__What you have to do__: Can you rewrite all of the data below as a numbered list, leaving out the blank lines?

<<<<

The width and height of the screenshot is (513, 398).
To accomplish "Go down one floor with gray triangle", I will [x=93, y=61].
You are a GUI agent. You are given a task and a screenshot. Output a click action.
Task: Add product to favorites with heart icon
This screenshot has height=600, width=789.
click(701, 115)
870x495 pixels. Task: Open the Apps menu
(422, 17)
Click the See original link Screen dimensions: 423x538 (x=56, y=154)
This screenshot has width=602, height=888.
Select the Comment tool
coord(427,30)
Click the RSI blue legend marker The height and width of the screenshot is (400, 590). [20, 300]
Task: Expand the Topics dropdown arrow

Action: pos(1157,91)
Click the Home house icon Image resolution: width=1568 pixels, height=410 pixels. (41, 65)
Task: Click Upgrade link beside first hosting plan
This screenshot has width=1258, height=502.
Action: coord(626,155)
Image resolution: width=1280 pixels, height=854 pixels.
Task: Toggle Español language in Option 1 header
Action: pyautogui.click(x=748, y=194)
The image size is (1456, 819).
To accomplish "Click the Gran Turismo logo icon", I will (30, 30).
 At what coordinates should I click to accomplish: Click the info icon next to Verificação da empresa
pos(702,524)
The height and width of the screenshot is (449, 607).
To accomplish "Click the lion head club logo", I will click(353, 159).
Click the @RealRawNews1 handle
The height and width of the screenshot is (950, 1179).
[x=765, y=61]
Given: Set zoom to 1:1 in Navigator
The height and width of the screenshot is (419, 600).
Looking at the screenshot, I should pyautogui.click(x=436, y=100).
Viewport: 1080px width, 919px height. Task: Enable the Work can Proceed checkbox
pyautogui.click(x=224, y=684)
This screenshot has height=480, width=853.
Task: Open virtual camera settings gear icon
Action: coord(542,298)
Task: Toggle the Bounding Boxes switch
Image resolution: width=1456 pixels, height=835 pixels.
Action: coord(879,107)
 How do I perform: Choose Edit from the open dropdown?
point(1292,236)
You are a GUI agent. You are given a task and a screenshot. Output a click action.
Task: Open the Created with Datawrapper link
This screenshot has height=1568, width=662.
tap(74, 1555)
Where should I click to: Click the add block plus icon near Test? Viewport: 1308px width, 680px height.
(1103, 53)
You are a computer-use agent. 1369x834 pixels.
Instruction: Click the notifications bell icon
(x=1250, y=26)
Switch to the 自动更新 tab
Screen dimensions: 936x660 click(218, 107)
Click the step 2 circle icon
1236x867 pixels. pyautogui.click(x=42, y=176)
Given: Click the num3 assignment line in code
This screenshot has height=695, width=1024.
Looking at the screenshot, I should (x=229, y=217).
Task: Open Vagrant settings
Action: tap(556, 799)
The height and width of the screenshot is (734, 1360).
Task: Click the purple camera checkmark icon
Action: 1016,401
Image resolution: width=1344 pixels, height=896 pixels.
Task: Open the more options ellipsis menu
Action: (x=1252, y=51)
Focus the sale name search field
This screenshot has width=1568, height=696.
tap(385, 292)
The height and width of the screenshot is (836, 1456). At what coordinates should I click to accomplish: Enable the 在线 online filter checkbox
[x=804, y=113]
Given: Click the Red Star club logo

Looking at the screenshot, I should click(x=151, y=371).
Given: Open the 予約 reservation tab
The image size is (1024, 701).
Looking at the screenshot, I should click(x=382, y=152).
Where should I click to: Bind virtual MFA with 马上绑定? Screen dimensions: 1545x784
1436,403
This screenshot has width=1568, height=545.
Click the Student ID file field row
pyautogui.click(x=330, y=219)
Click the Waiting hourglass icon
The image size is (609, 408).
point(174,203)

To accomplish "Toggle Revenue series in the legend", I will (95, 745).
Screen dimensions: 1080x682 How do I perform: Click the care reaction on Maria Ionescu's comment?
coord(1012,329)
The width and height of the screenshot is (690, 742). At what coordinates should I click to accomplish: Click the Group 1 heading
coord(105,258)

>>>>

__Output__:
1. The width and height of the screenshot is (513, 398).
2. To accomplish "Go down one floor with gray triangle", I will [x=93, y=61].
3. You are a GUI agent. You are given a task and a screenshot. Output a click action.
4. Task: Add product to favorites with heart icon
5. This screenshot has height=600, width=789.
6. click(701, 115)
7. 870x495 pixels. Task: Open the Apps menu
8. (422, 17)
9. Click the See original link Screen dimensions: 423x538 (x=56, y=154)
10. This screenshot has width=602, height=888.
11. Select the Comment tool
12. coord(427,30)
13. Click the RSI blue legend marker The height and width of the screenshot is (400, 590). [20, 300]
14. Task: Expand the Topics dropdown arrow
15. Action: pos(1157,91)
16. Click the Home house icon Image resolution: width=1568 pixels, height=410 pixels. (41, 65)
17. Task: Click Upgrade link beside first hosting plan
18. This screenshot has width=1258, height=502.
19. Action: coord(626,155)
20. Image resolution: width=1280 pixels, height=854 pixels.
21. Task: Toggle Español language in Option 1 header
22. Action: pyautogui.click(x=748, y=194)
23. The image size is (1456, 819).
24. To accomplish "Click the Gran Turismo logo icon", I will (30, 30).
25.  At what coordinates should I click to accomplish: Click the info icon next to Verificação da empresa
26. pos(702,524)
27. The height and width of the screenshot is (449, 607).
28. To accomplish "Click the lion head club logo", I will click(353, 159).
29. Click the @RealRawNews1 handle
30. The height and width of the screenshot is (950, 1179).
31. [x=765, y=61]
32. Given: Set zoom to 1:1 in Navigator
33. The height and width of the screenshot is (419, 600).
34. Looking at the screenshot, I should pyautogui.click(x=436, y=100).
35. Viewport: 1080px width, 919px height. Task: Enable the Work can Proceed checkbox
36. pyautogui.click(x=224, y=684)
37. This screenshot has height=480, width=853.
38. Task: Open virtual camera settings gear icon
39. Action: coord(542,298)
40. Task: Toggle the Bounding Boxes switch
41. Image resolution: width=1456 pixels, height=835 pixels.
42. Action: coord(879,107)
43.  How do I perform: Choose Edit from the open dropdown?
44. point(1292,236)
45. You are a GUI agent. You are given a task and a screenshot. Output a click action.
46. Task: Open the Created with Datawrapper link
47. This screenshot has height=1568, width=662.
48. tap(74, 1555)
49. Where should I click to: Click the add block plus icon near Test? Viewport: 1308px width, 680px height.
50. (1103, 53)
51. You are a computer-use agent. 1369x834 pixels.
52. Instruction: Click the notifications bell icon
53. (x=1250, y=26)
54. Switch to the 自动更新 tab
55. Screen dimensions: 936x660 click(218, 107)
56. Click the step 2 circle icon
57. 1236x867 pixels. pyautogui.click(x=42, y=176)
58. Given: Click the num3 assignment line in code
59. This screenshot has height=695, width=1024.
60. Looking at the screenshot, I should (x=229, y=217).
61. Task: Open Vagrant settings
62. Action: tap(556, 799)
63. The height and width of the screenshot is (734, 1360).
64. Task: Click the purple camera checkmark icon
65. Action: 1016,401
66. Image resolution: width=1344 pixels, height=896 pixels.
67. Task: Open the more options ellipsis menu
68. Action: (x=1252, y=51)
69. Focus the sale name search field
70. This screenshot has width=1568, height=696.
71. tap(385, 292)
72. The height and width of the screenshot is (836, 1456). At what coordinates should I click to accomplish: Enable the 在线 online filter checkbox
73. [x=804, y=113]
74. Given: Click the Red Star club logo
75. Looking at the screenshot, I should click(x=151, y=371).
76. Given: Open the 予約 reservation tab
77. The image size is (1024, 701).
78. Looking at the screenshot, I should click(x=382, y=152).
79. Where should I click to: Bind virtual MFA with 马上绑定? Screen dimensions: 1545x784
80. 1436,403
81. This screenshot has width=1568, height=545.
82. Click the Student ID file field row
83. pyautogui.click(x=330, y=219)
84. Click the Waiting hourglass icon
85. The image size is (609, 408).
86. point(174,203)
87. To accomplish "Toggle Revenue series in the legend", I will (95, 745).
88. Screen dimensions: 1080x682 How do I perform: Click the care reaction on Maria Ionescu's comment?
89. coord(1012,329)
90. The width and height of the screenshot is (690, 742). At what coordinates should I click to accomplish: Click the Group 1 heading
91. coord(105,258)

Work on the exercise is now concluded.